Value Based Strategy and Management
Stern Stewart's mission is to help clients establish clear, accountable links between management action and the creation of shareholder wealth. In our view, the most effective way to align management initiatives with shareholder interests is to implement a framework for decision-making that is based on our proprietary EVA measure. EVA has gained broad acceptance in the business community for its ability to help managers increase the value of their companies. More than 400 major corporations, globally, have adopted our EVA framework and been rewarded with significant improvements in corporate performance and share price.
Rationale for using EVA
EVA is the gain or loss that remains after assessing a charge for the cost of all types of capital employed. What an accountant calls profits in an income statement includes a charge for the debt capital employed which is commonly referred to as interest expense. However, an income statement does not include a charge for the equity capital that was employed during the accounting period. Therefore, EVA goes beyond conventional accounting standards by including a provision for the cost of equity capital. The cost of equity needs to be factored into business investment decisions in order to enhance shareholder value.
Although EVA is couched in financial analysis, its primary purpose is to shape management behavior. EVA can be used as a performance measure to evaluate an overall company, a division within a company, a location within a division, or an individual manager. By setting goals, EVA can become a motivational tool at various levels of management. EVA can also be used in downsizing decisions.
Perhaps the real key to appreciating EVA lies in its simplicity. Often time's non-financial managers are hard pressed to understand financial tools; EVA can help to facilitate communication thereby enhancing coordination within a company. Managers need to train to recognize the opportunity to strive for an increase in economic value added. Once properly trained, managers can then pinpoint key financial focal concerns germane to decisions.

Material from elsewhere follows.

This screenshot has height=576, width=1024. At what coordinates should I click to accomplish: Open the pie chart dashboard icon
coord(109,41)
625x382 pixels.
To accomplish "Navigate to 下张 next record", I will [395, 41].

EVA is both a measure of value and also a measure of performance. The value of a business depends on investor's expectations about the future profits of the enterprise. Stock prices track EVA far more closely than they track earnings per share or return on equity. A sustained increase in EVA will bring an increase in the market value of the company. As a performance measure, Economic Value Added forces the organization to make the creation of shareholder value the number one priority. Under the EVA approach stiff charges are incurred for the use of capital. EVA focused companies concentrate on improving the net cash return on invested capital
The value of a firm has three components. The first is its capacity to generate cash flows from existing assets, with higher cash flows translating into higher value. The second is its willingness to reinvest to create future growth, and the quality of these reinvestments. Other things remaining equal, firms that reinvest well and earn significant excess returns on these investments will have higher value. The final component of value is the cost of capital, with higher costs of capital resulting in lower firm values. EVA emphasize economic value added and reward managers for increasing the same often assume that increases in economic value added are not being accomplished at the expense of future growth or by increasing risk.
The EVA based performance measurement system is the basis on which the company should take appropriate decisions related to the choice of strategy, capital allocation, merger & acquisitions, divesting business and goal setting. While deciding resource allocation it becomes necessary to appreciate the EVA Impact of such decision. Management Accountants have the full knowledge about the company that would create value. They are in a position to guide a company in its restructuring mission for value creation.